Buterin a commencé son fil de discussion en reconnaissant le succès des marchés de prédiction. Les volumes sont suffisamment importants pour que le trading puisse devenir un métier à plein temps et les marchés servent souvent de compléments utiles à l’actualité conventionnelle. Mais il a rapidement pivoté vers une critique. Selon lui, de nombreuses plateformes se sont orientées vers des produits à court terme, dopaminergiques, des paris sur les prix des cryptomonnaies, des paris sportifs et des offres similaires, car ces activités génèrent de gros revenus, surtout en marché baissier. Cet incitatif, a-t-il argumenté, encourage ce qu’il appelle « corposlop » : des choix de produits motivés par le revenu à court terme plutôt que par la valeur sociale.
L’essence de la prescription de Buterin consiste à repositionner les marchés de prédiction autour de la couverture. Il a présenté une taxonomie simple des participants au marché, « traders intelligents » qui fournissent des informations et réalisent des profits, et les acteurs qui, par conception ou nécessité, perdent de l’argent.
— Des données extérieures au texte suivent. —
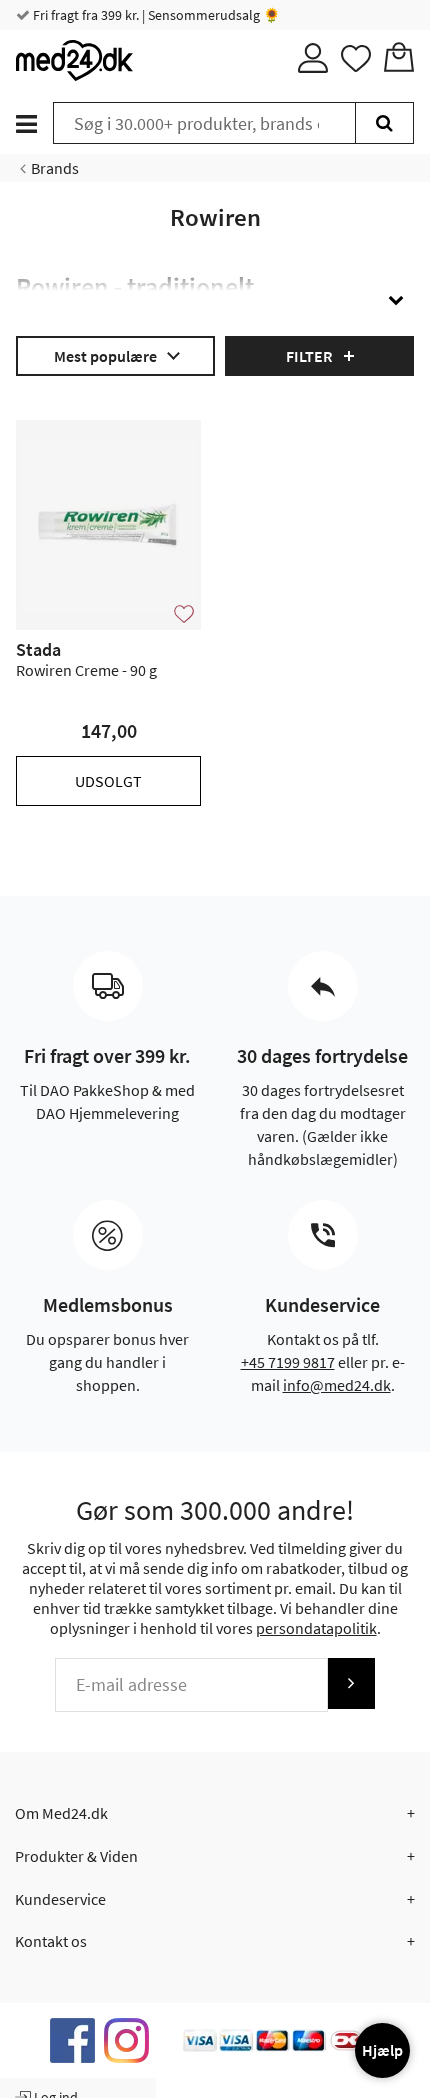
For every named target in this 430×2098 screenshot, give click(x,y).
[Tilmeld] (351, 1683)
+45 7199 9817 (288, 1362)
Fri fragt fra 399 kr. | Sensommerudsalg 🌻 (155, 15)
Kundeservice (60, 1899)
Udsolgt (108, 781)
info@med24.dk (337, 1385)
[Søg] (384, 123)
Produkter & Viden (76, 1856)
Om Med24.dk (61, 1813)
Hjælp (382, 2050)
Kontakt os (51, 1941)
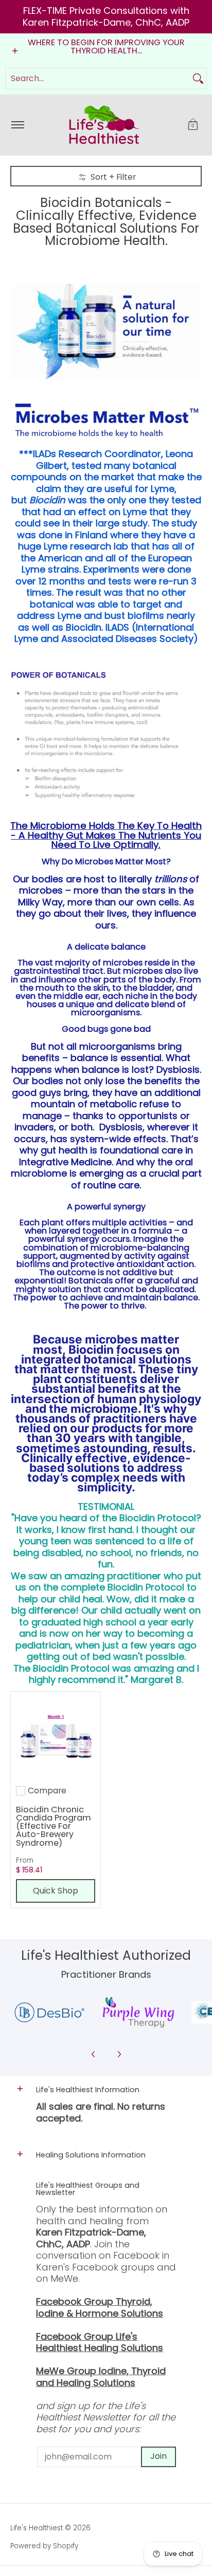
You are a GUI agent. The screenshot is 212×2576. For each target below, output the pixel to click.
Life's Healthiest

Aujourd’hui, a-t-il dit, les perdants ont tendance à être des « traders naïfs » qui parient sur des idées manifestement mauvaises. Cette dynamique donne aux plateformes une incitation perverse à attirer davantage de tels parieurs et à cultiver des communautés qui récompensent le bruit plutôt que l’intelligence.
Changement vital souhaité
Buterin a contrasté cela avec deux autres catégories qu’il trouve plus prometteuses. L’une est celle des « acheteurs d’informations », des entités qui mettent en place des teneurs de marché automatisés déficitaires pour susciter des échanges leur permettant d’acquérir des informations qu’ils ne possèdent pas. L’autre est celle des « hedgers » : des acteurs qui acceptent des pertes attendues en termes linéaires parce que le marché leur sert d’assurance, lissant leur exposition globale au risque. Il a utilisé un exemple biotech pour expliquer la logique du hedger. En pariant sur un résultat électoral qui pourrait autrement nuire à la valeur d’une participation biotech, un investisseur peut réduire la volatilité de son portefeuille et assurer efficacement ses rendements futurs.
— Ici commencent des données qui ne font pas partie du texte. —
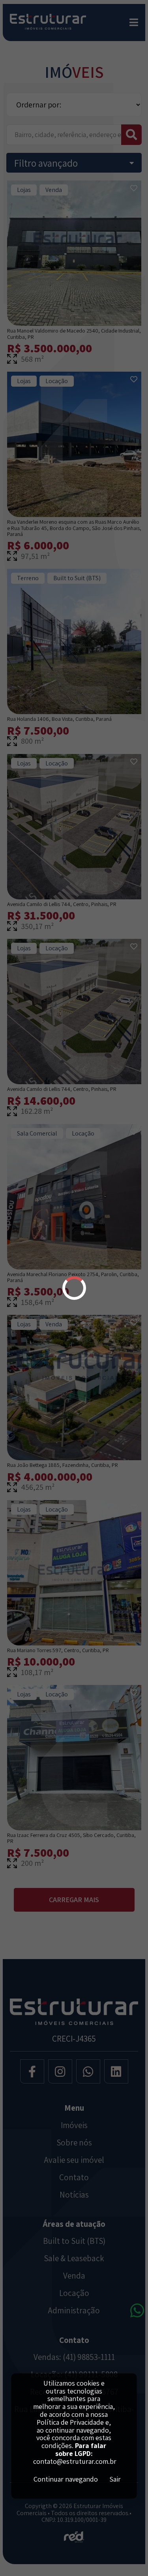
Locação (74, 2293)
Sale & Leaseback (74, 2258)
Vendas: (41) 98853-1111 (74, 2357)
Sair (115, 2479)
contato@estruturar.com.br (74, 2461)
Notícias (74, 2195)
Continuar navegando (66, 2479)
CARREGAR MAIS (74, 1899)
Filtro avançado (46, 162)
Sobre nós (74, 2142)
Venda (74, 2276)
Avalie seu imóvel (74, 2160)
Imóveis (74, 2125)
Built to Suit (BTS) (74, 2241)
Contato (74, 2177)
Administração (74, 2310)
Le fil est devenu plus ambitieux à partir de là. Buterin a suggéré que les marchés de prédiction pourraient être construits sur des actifs que les gens souhaitent réellement détenir, comme la monnaie fiduciaire à intérêt, des actions emballées ou de l’ETH, et utilisés pour créer des paniers personnalisés qui reflètent les dépenses futures attendues d’un individu. Dans sa vision, des agents locaux (il a proposé des LLM locaux) pourraient assembler des parts de marchés de prédiction dans différentes catégories de biens et services afin que les utilisateurs détiennent « N jours » de leurs dépenses prévues. S’il était réalisé, a-t-il argumenté, un tel système pourrait remplir de nombreuses fonctions que les stablecoins ou la monnaie fiduciaire offrent actuellement, en supprimant la nécessité de lier la valeur à une seule devise nationale et en proposant une voie décentralisée vers la stabilité des prix.
Il a reconnu les contraintes pratiques : les marchés de prédiction devraient être libellés en actifs avec des coûts d’opportunité acceptables, et les problèmes liés aux biens publics informationnels restent un défi pour les modèles d’« achat d’informations ». Mais il a présenté l’approche de couverture comme plus durable car elle aligne les incitations des deux côtés, traders et hedgers, autour d’une utilité à long terme plutôt que d’un engagement à court terme. Le fil s’est conclu par un appel ferme aux développeurs : « Construisez la prochaine génération de finance, pas du corposlop. »
Ce post s’inscrit dans un contexte de regain d’intérêt pour les stablecoins décentralisés, les plateformes de prédiction et les primitives financières innovantes sur Ethereum et d’autres réseaux. Reste à voir si la proposition de Buterin orientera les projets loin des marchés à gros titres et vers le type d’infrastructure qu’il imagine, mais son fil a déjà recentré l’attention sur la véritable utilité des marchés de prédiction et sur qui ils devraient servir.